Texto de referencia:
"""

Jesús viene a Betsaida, la pequeña aldea junto al mar de Galilea. Es Galilea, la despreciada, casi gentil. Traen un ciego para que Jesús le toque. Ellos saben que todo lo que su mano toca, es transformado. Algo va a suceder con este hombre, como ha sucedido con muchos otros. Hay expectación entre los circunstantes. ¿Cómo lo hará esta vez?
Entonces, ocurre algo insólito: Jesús toma al hombre de la mano, y le conduce por las calles de la aldea. ¡Vedlo ahí! El Maestro camina por las calles con el ciego de la mano. Su paso es lento, su porte, como siempre, es distinguido, aunque humilde. ¿Cómo podría no serlo?
Jesús no le pone la mano sobre el hombro. No le da un empujoncito paternal acompañado de un: «¡Camina!». No le da el brazo para que se cuelgue de él. Tampoco le pide a los hombres que lo guíen. ¡Él le toma de la mano! ¡Oh, maravilla de amor, de humildad! Por la calle, son dos hombres que caminan. Dios encarnado camina al lado de un guiñapo humano, como si Él no fuera Dios; y como si ese hombre no fuera un paria. Son dos hombres. El Bendito acepta ser lazarillo del otro, con la máxima ternura, con la mayor delicadeza, solo como Dios la puede tener.

"""

Listado de datos:
"""

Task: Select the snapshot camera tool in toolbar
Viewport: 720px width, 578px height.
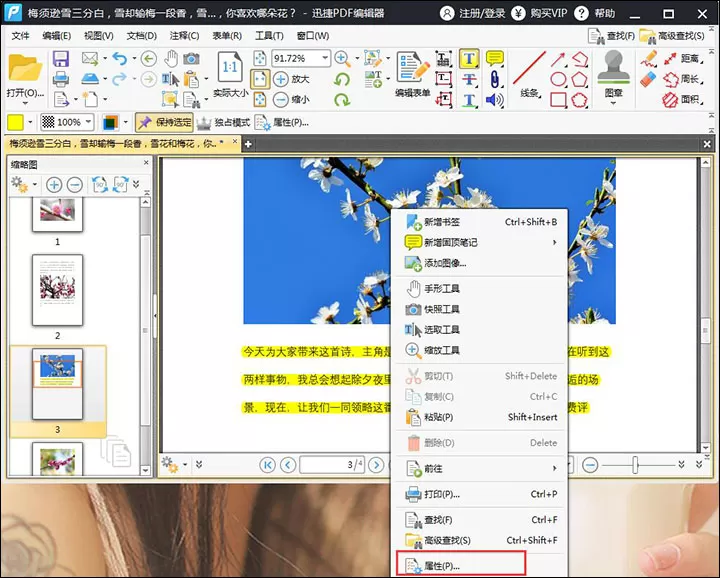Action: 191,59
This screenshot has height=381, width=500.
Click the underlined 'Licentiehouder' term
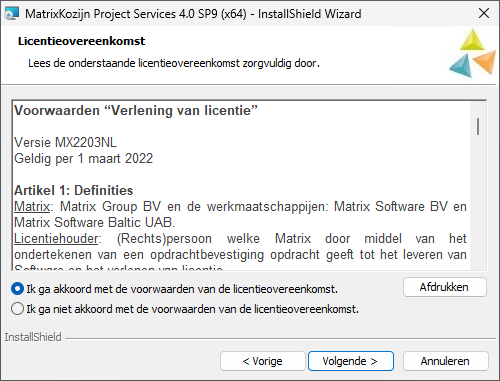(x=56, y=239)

"""
"""

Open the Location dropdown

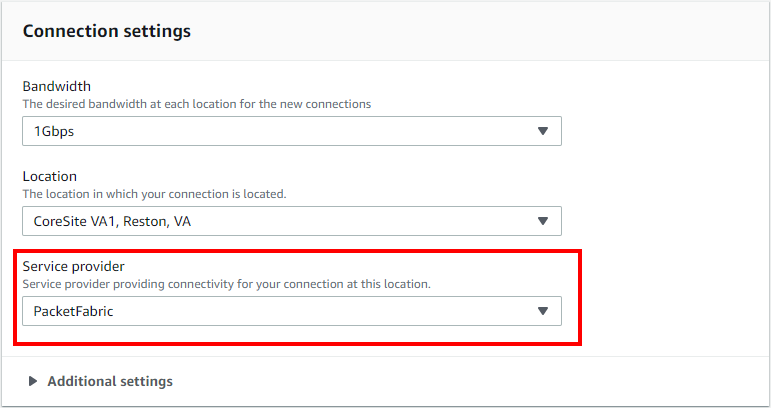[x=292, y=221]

"""

Qué debes hacer:
A: Según el texto sobre el ciego de Betsaida, ¿de qué manera conduce Jesús al ciego por las calles de la aldea?
B: Prolonga el texto sobre el ciego de Betsaida a partir de su última oración.

Respuestas:
A: Lo toma de la mano.

B:
Después de eso, no hay nadie a quien nosotros no podamos tomar de la mano. Después de Él haber tocado al leproso, no hay nadie a quien no podamos tocar. Después de haber aceptado la hospitalidad de un pescador de Galilea, no hay hospitalidad, por pobre que sea, que no podamos aceptar.
¿Adónde le lleva Jesús? Le saca fuera de la aldea, y allí le sana. Su saliva es todo lo que esos ojos necesitan para ver. Sus manos también le tocan. El ciego, entonces, es sanado. ¡No podía ser de otra forma!
Luego, le envía a su casa, y le dice: «No entres más en la aldea». El Señor no quiere publicidad, que la hubiera tenido. No quiere alabanzas, que las merecía. El Señor le envía lejos. Es el ciego de Betsaida. Es Jesús tomándole de la mano. Es desprendiendo, magnánimo, su divinidad. Es Dios entre los hombres.